Verse 14 shifts from human response to divine initiative. The verb wayyāʿar (Hiphil of ʿûr, "he stirred up") has Yahweh as subject and the "spirit" (rûaḥ) of three groups as object: Zerubbabel, Joshua, and all the remnant. The threefold repetition of ʾeṯ-rûaḥ with the accusative marker creates a drumbeat effect, emphasizing that divine stirring extends to every level of the community—political leadership (the governor), religious leadership (the high priest), and the people themselves. The result is expressed through two consecutive perfects: wayyāḇōʾû wayyaʿăśû ("and they came and they did work"). The verbs are simple, almost stark, but they represent the reversal of sixteen years of paralysis. The phrase "the house of Yahweh of hosts, their God" (bêṯ-yhwh ṣǝḇāʾôṯ ʾĕlōhêhem) layers divine titles, underscoring both Yahweh's cosmic sovereignty (Lord of hosts) and his covenant intimacy (their God).

Verse 15 provides a precise chronological marker: the twenty-fourth day of the sixth month in Darius's second year. This date is exactly twenty-three days after Haggai's initial oracle (1:1). The specificity is not mere antiquarian detail but theological assertion: Yahweh acts in history at particular times and places. The dating also creates a narrative hinge, as chapter 2 will open with another dated oracle just three weeks later (2:1). The rapid succession of dates conveys momentum—once the people respond in obedience, Yahweh's word comes in quick succession, guiding and encouraging the work. The verse's placement as a bridge between chapters 1 and 2 suggests that obedience opens the door to further revelation.

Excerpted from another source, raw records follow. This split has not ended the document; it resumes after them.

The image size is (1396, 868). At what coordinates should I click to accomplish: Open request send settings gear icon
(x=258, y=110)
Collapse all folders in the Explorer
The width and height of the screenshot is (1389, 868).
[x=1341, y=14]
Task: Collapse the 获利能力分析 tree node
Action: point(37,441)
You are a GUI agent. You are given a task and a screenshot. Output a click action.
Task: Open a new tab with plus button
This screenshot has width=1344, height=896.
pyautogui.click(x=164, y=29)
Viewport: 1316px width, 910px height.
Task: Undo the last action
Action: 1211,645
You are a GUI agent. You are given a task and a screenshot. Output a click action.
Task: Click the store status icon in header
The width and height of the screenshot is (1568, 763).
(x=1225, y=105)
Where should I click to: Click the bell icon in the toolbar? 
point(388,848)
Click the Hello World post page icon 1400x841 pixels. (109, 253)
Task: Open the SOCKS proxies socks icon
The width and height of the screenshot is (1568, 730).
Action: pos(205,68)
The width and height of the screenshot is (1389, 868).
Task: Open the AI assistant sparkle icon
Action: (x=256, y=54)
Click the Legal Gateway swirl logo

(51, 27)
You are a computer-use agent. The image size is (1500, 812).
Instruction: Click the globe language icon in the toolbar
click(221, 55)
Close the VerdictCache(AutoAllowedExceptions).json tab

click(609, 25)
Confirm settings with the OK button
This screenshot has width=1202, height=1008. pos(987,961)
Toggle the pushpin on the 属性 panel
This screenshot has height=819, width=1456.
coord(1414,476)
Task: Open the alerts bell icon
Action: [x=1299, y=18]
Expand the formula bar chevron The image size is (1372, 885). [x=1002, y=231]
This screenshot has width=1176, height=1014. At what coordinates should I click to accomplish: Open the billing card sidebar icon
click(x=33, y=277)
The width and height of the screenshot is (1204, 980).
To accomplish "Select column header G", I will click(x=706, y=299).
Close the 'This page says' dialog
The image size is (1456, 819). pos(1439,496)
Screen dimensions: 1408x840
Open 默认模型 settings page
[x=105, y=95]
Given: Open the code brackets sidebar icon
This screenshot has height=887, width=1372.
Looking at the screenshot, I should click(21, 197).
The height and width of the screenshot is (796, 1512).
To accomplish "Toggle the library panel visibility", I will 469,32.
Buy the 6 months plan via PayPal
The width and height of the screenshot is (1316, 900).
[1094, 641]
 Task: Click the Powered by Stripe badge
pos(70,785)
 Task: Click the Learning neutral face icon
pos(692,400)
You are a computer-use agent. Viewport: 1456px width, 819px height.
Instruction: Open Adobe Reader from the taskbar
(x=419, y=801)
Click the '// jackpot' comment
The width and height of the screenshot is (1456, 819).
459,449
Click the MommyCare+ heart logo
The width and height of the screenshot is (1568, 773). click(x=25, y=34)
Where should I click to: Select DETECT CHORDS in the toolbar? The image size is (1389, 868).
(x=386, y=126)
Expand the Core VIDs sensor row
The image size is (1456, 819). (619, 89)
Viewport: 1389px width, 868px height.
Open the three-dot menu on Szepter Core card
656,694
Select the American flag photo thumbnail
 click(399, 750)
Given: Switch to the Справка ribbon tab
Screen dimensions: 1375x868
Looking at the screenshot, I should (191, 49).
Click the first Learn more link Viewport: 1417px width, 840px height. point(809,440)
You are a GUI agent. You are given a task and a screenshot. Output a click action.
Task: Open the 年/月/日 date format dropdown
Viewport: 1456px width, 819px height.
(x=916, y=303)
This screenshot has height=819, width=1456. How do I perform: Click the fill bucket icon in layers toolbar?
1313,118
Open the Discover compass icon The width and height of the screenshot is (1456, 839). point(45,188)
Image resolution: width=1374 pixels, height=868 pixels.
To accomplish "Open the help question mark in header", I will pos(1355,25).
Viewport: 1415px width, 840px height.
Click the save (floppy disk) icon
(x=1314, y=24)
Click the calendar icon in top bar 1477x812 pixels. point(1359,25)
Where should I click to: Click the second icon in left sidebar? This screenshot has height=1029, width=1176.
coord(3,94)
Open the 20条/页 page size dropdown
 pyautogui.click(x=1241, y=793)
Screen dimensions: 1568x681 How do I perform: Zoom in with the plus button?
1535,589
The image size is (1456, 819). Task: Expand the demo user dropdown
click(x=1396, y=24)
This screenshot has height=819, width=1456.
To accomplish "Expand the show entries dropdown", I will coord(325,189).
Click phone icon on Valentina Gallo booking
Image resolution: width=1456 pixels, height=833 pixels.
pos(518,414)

Obedience is not the fruit of human resolve but of divine awakening; Yahweh stirs the spirit before the hands move to work. The shortest oracle in Scripture—"I am with you"—proves sufficient to transform a paralyzed remnant into a working community, for God's presence is the ultimate enablement.

Exodus 3:12; Joshua 1:5, 9; Isaiah 41:10; 43:5

The promise "I am with you" (ʾănî ʾittǝḵem) in Haggai 1:13 stands in a long covenantal tradition of divine presence assurances. When Yahweh commissions Moses at the burning bush, he promises, "Certainly I will be with you" (Exodus 3:12), using nearly identical Hebrew (kî ʾehyeh ʿimmāḵ). Joshua receives the same promise at the Jordan: "Just as I have been with Moses, I will be with you; I will not fail you or forsake you" (Joshua 1:5). Isaiah's oracles to exiled Israel repeatedly invoke this formula: "Do not fear, for I am with you" (Isaiah 41:10; 43:5). The pattern is consistent—divine presence is pledged at moments of daunting mission, when human inadequacy is most acute.

Haggai's remnant faces the rubble of a destroyed temple and the mockery of hostile neighbors, yet Yahweh's "I am with you" transforms their situation. The promise does not remove obstacles but redefines them; the same God who was with Moses at Pharaoh's court and with Joshua at Jericho's walls is with this small, weak community. The New Testament consummates this trajectory in the incarnation—"Immanuel, which translated means, 'God with us'" (Matthew 1:23)—and in Jesus' final promise to his disciples: "I am with you always, even to the end of the age" (Matthew 28:20). From Sinai to Golgotha to the Parousia, the covenant thread is unbroken: Yahweh's presence is his people's sufficiency.